DISSENT ON PUBLIC TRUST
Judge Diane Bratvold wrote a lengthy dissent to Monday’s opinion that is likely to be seized upon by property owners in their appeal.
In it, she said the public-trust doctrine has — and should — apply in the White Bear Lake case.
That’s because, Bratvold wrote, the pumping of groundwater around White Bear Lake can harm the lake itself — and the lake is clearly held in the public trust.
ERROR 2: MINNESOTA ENVIRONMENTAL RIGHTS ACT
The second error the appeals court found was largely a procedural one: Because the issue here is permitted water pumping, the remedy is in challenging each of those permits — not suing the agency in court.
In some ways, it’s simply a technical reading of the state’s Environmental Rights Act.
Chad Lemmons, an attorney representing White Bear Township, applauded the decision. State law allows, he noted, for the creation of water-management districts, which provide another layer of input for the DNR when considering water permits. The DNR used that law to create one of the first such districts in the state surrounding White Bear Lake.
But the Minnesota Environmental Protection Act — and its portion that allows anyone in Minnesota to sue over an alleged violation — is widely recognized in the environmental community as being a bedrock principle.
In her dissent, Bratvold said that what the property owners did — sue the DNR to get the agency to follow a state law — “is consistent with MERA’s purpose, which the supreme court has described as promoting citizen action.”
Katie Crosby Lehmann, an attorney representing the property owners, said that they’ll appeal and that it’s appropriate the case reach the state’s highest court.

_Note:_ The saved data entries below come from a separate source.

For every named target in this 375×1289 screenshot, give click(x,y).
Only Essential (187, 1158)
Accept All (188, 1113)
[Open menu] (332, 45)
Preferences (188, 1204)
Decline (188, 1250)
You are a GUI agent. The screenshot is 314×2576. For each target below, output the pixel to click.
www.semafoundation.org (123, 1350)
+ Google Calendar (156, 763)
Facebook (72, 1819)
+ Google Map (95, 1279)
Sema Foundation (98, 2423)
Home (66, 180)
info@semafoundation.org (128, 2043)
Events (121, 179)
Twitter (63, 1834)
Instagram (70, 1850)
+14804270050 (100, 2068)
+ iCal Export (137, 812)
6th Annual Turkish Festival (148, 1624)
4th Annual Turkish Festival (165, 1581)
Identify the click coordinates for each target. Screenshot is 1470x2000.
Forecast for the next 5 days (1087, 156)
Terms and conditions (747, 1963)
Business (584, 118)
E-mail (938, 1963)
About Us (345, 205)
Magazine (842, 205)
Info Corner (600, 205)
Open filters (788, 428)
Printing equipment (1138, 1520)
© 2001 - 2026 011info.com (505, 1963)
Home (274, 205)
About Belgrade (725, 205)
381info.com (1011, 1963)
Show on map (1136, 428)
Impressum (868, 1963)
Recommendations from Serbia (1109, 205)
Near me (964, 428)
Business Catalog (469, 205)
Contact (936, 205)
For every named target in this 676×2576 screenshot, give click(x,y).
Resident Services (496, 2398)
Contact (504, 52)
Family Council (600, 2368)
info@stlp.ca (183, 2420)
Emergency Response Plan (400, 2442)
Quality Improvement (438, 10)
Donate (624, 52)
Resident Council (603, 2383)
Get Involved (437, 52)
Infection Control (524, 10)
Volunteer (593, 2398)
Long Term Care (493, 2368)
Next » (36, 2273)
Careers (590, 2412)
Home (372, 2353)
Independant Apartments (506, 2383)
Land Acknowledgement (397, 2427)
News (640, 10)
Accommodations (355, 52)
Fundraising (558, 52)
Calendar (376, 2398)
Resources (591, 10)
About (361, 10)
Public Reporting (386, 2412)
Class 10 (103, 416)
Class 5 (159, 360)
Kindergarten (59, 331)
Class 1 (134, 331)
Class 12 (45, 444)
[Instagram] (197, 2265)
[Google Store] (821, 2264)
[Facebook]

“Of course we’re disappointed,” Crosby Lehmann said Monday. “But this is an issue that everyone should want to get decided by the Minnesota Supreme Court because it’s about sustainable-water issues.”
DNR: WE’RE ON TOP OF THIS
Barb Naramore, DNR deputy commissioner, issued a statement Monday that didn’t get into the merits of either side in the case. But she defended the DNR, saying the agency has improved its understanding of how the lake is affected by groundwater pumping.
“In October 2018, the DNR published an extensive sustainability analysis using a new, state-of-the-art groundwater model,” the statement read, in part. “That model indicated that current groundwater use in the White Bear Lake area meets state sustainability standards, but also that current use patterns can impact recreational uses of the lake under some conditions. The DNR will use this analysis, and other available information, in further reviewing the matter upon remand pursuant to today’s Appeals Court ruling.”